This strange admiralty case, on submission to us, involves as real party plaintiff a proprietorship in Rajkat, India, conducting a ship’s agency and stevedoring business in certain Indian ports, including the port of Vadinar. A vessel for which the plaintiff was acting as agent arrived at that port short of diesel bunker oil and hence unable to discharge its petroleum cargo; after four days of mooring with tug assistance, the vessel was towed out to an anchorage at sea by the port operator, an Indian governmental authority, which proceeded to assess the vessel, and when the vessel did not pay, to assess plaintiff $142,000 in “pullback charges.” When plaintiff refused to pay the charges, the port authority suspended plaintiff’s stevedoring license. Thereafter plaintiff and its principal brought suit for damages in the United States District Court for the Southern District of New York, naming as defendants two corporations — the Liberian owner of the vessel and its New York-based operations manager — and one individual, the operation manager’s port captain, who had been ordered to India by the operations manager to try to straighten matters out. The corporate defendants defaulted, and judgment was entered against them in the district court, after a court trial before Mary Johnson Lowe, Judge, for damages, punitive damages, attorneys fees, and expenses, in an amount totaling $1,009,-619.65. The district court then entered judgment in the same amount against the port captain on the theory that he is jointly and severally liable for the tort of conversion of the ship. Only he appeals. Since we are unable to fathom how there can be liability for conversion — a claim not pleaded in the amended complaint — where plaintiffs’ possession or right to possession of the vessel is neither alleged nor proven, we reverse the judgment.
Facts
The M/T IRINIO, a Panamanian flag vessel, was owned by codefendant Dutch-ess Shipping Co., Ltd. (“Dutchess”), a Liberian corporation. Codefendant International Ship Management, Inc. (“ISM”), a New York corporation, acted as operations manager of the IRINIO. Appellant and code-fendant Stavros K. Sorros was employed by ISM as a port captain; his job was to troubleshoot around the world for ISM, routinely meeting and inspecting vessels upon their arrival at foreign ports.

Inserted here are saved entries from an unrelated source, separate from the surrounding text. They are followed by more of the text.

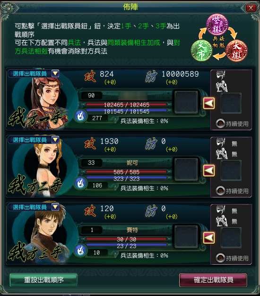Click the green 天市 orb icon
The height and width of the screenshot is (296, 260).
pos(201,50)
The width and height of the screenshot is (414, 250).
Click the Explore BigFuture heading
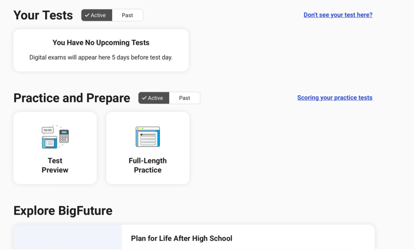click(63, 211)
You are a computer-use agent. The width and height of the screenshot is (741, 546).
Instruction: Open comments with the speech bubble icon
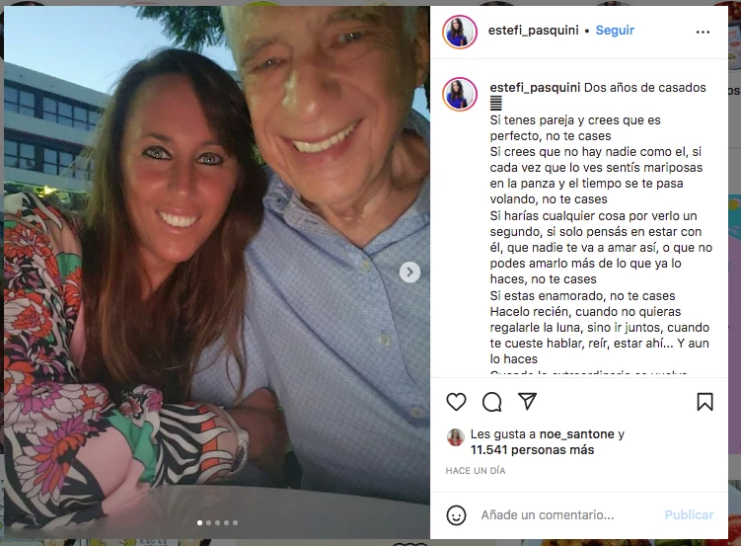click(492, 402)
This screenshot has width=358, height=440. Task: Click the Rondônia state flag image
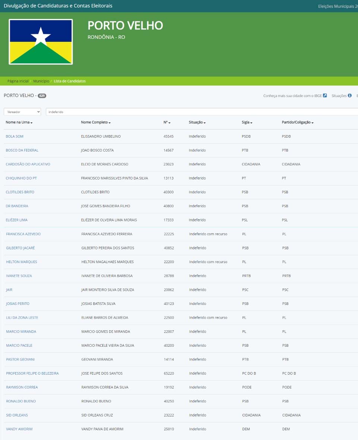tap(41, 42)
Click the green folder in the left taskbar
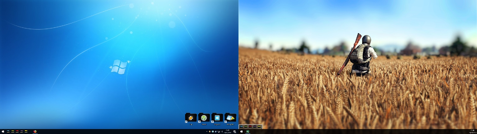The image size is (477, 134). pyautogui.click(x=13, y=131)
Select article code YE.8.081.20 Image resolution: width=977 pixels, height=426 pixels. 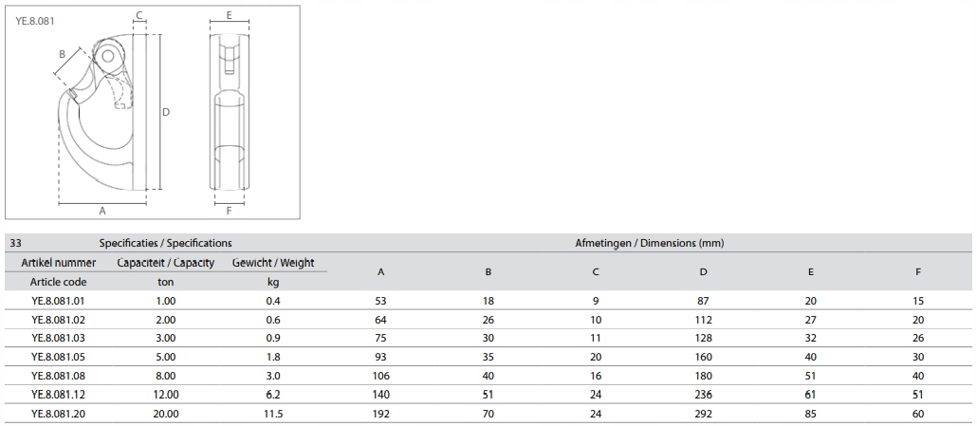tap(59, 413)
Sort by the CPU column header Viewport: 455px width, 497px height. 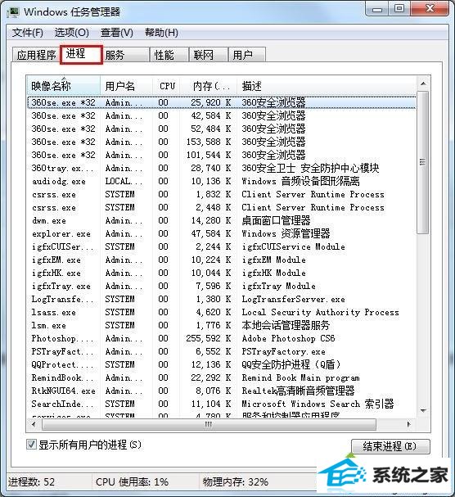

In December 1981, ISM entered on behalf of Dutchess into a charter party for the IRINIO with the Indian Oil Company (“IOC”), an Indian governmental agency exercising exclusive control over the importation and distribution of all oil products in India. The charter party called for the IRINIO to carry a cargo of crude oil from Venezuela to one or two discharge ports on the west coast of India, one of which was the port of Vadinar. Vadinar has no berthing facilities but does have an off-shore single-buoy mooring facility, or SBM, which is operated by IOC and at which vessels anchor to discharge their oil cargo through a submerged pipeline. The port nearest to Vadinar is some sixty kilometers away.
On February 5, 1982, while the IRINIO was en route, ISM entered into a general agency agreement with Cruickshank & *22Company, Limited (“Cruickshank”), a ship’s agent operating in India. Because Cruickshank itself does not maintain an office near Vadinar, it appointed as sub-agent Pestonjee Bhicajee [Kutch] (“Kuteh”), a sole proprietorship doing business as steamship agent, stevedore, clearing and forwarding agent, ship chandler, and container terminal operator. Although Kutch has an office at Jamnagar, the port sixty kilometers from Vadinar, communications with ISM were maintained through Cruickshank’s office in Bombay.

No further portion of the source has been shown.